The omega-3s found in fish (EPA and DHA) appear to provide the greatest health benefits.

Fish that are high in omega-3s, low in environmental contaminants and eco-friendly include:

*wild salmon from Alaska (fresh, frozen and canned),
*Arctic char,
*Atlantic mackerel,
*sardines,
*sablefish,
*anchovies
*farmed oysters
*farmed rainbow trout and
*albacore tuna from the U.S. and Canada.

Fish and Seafood Recipes

There are two kinds of fish recipes: recipes for people who love fish and want to revel in it, and recipes for people who can barely stand it and want to disguise the taste as much as possible. If you find yourself hovering over the fish counter in breathless anticipation each week, you’ll want a recipe that lets the fish itself shine.

Baking or grilling a whole fish isn’t as difficult as it sounds, and makes an impressive centerpiece for a special-occasion dinner.

Eating the whole fish also has substantial nutritional benefits: the bones, eyes, and skin are all good for you. This tuna steak recipeunapologetically showcases the tuna flavor with a fresh-tasting marinade. For a light summer dinner, try some shrimp with fruity salsa or baked salmon on a bed of greens.

Canned sardines are a tasty snack on the go, and also make a delicious topping for a spinach salad – as a bonus, the fat in the sardines will help you absorb the valuable fat-soluble vitamins in the spinach.

If you’re not wild about the taste of fish but want to enjoy the health benefits anyway, try a recipe likefish tacos, which have a very mild taste if you make them with a white fish like tilapia. You can add tomatoes, herbs, and spices to disguise the flavor of the fish, or even replace half the fish with a very mild-tasting vegetable like cauliflower.

In this recipe for salmon with cherry tomato salsa, the bright, refreshing taste of the tomatoes balances out the stronger flavor of the salmon. Thanks to the potatoes in these fish cakes, the taste of the fish itself is quite mild – to further disguise it, you could eat the cakes with tartar sauce or another kind of dressing.

Seafood skeptics might also want to look beyond fish: other types of seafood contain many of the same nutrients, without the strong fishy taste. Scallops are extremely nutritious and have a very mild flavor – try them baked or pan-fried, or as a salad topper in this spicy scallop salad.

Mussels are among the most nutrient-dense foods available, and taste delicious covered in a variety of sauces, from this very sophisticated white wine sauce to a simple topping of butter and pepper.

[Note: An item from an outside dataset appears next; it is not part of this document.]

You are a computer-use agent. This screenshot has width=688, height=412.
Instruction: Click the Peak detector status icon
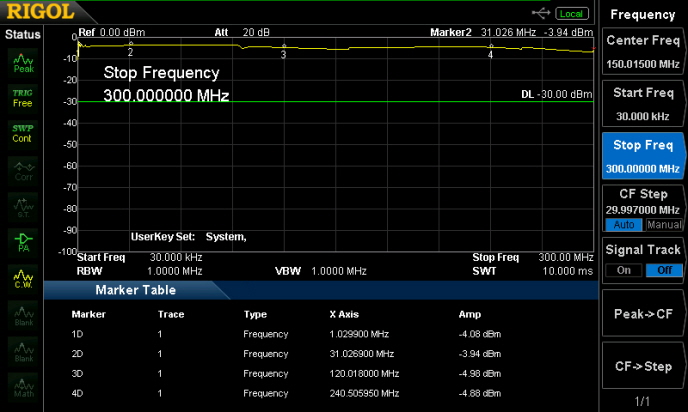(22, 63)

No matter what kind of fish recipe you prefer, if you live anywhere near the coast, you’ll want to check out your local fish markets: everything tastes better when it’s fresh, and fish is no exception. A local fisherman can also answer all kinds of questions about how the fish was harvested, to help you make the most healthy and sustainable choices.

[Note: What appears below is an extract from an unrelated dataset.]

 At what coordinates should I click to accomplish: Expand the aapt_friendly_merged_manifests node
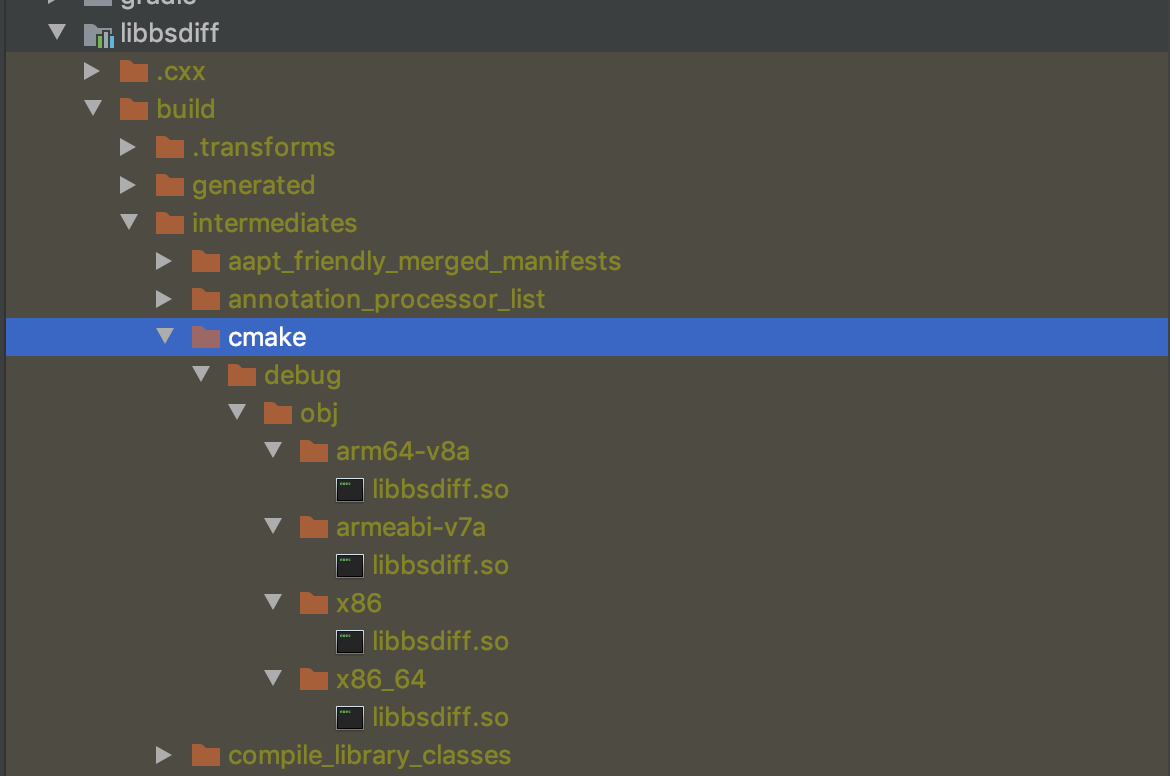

Seafoods for Paleo Conclusion

As a delicious source of many important vitamins and minerals, seafood is an important component of a balanced Paleo diet rich in high-quality animal products. Although many people are afraid of mercury poisoning, the high levels of selenium found in seafood provide an effective antidote to any mercury-related problems – if you take reasonable precautions to avoid the fish that are highest in mercury, you’ll be fine.

Another common objection to fish is sustainability: if the oceans are so devastated by overfishing, should we really be eating any seafood at all? If we’re lucky enough to have a choice about what we can eat, shouldn’t we avoid fish and give the planet a chance to recover?

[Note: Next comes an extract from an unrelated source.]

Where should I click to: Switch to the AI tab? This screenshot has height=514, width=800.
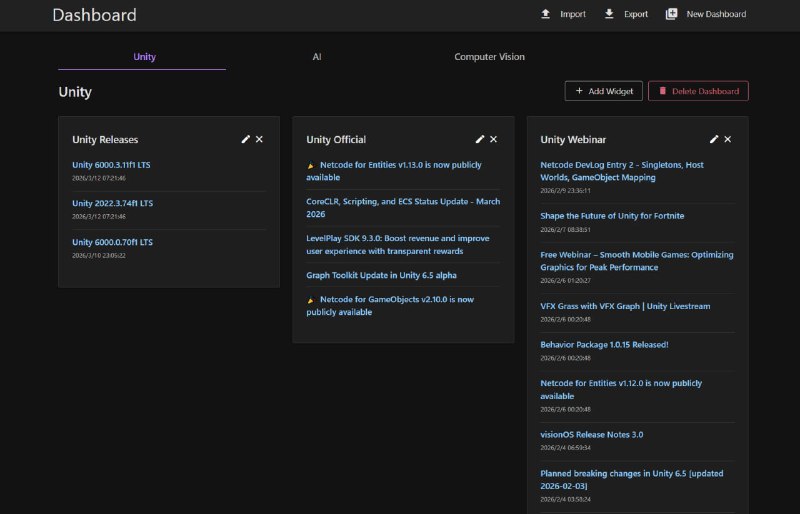tap(316, 57)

Sustainability is a serious problem, and a valid concern, but by choosing to support ethical seafood, you can actually help encourage the fish industry to develop more environmentally friendly ways of producing fish, whether through better fishing methods or through sustainable fish farms.

While there’s no need to eat fish for every meal (or even every day) it’s one important part of a nourishing, balanced diet: experiment with fish recipes until you find one you like, and enjoy the chance to add a variety of nutritious recipes to your culinary routine.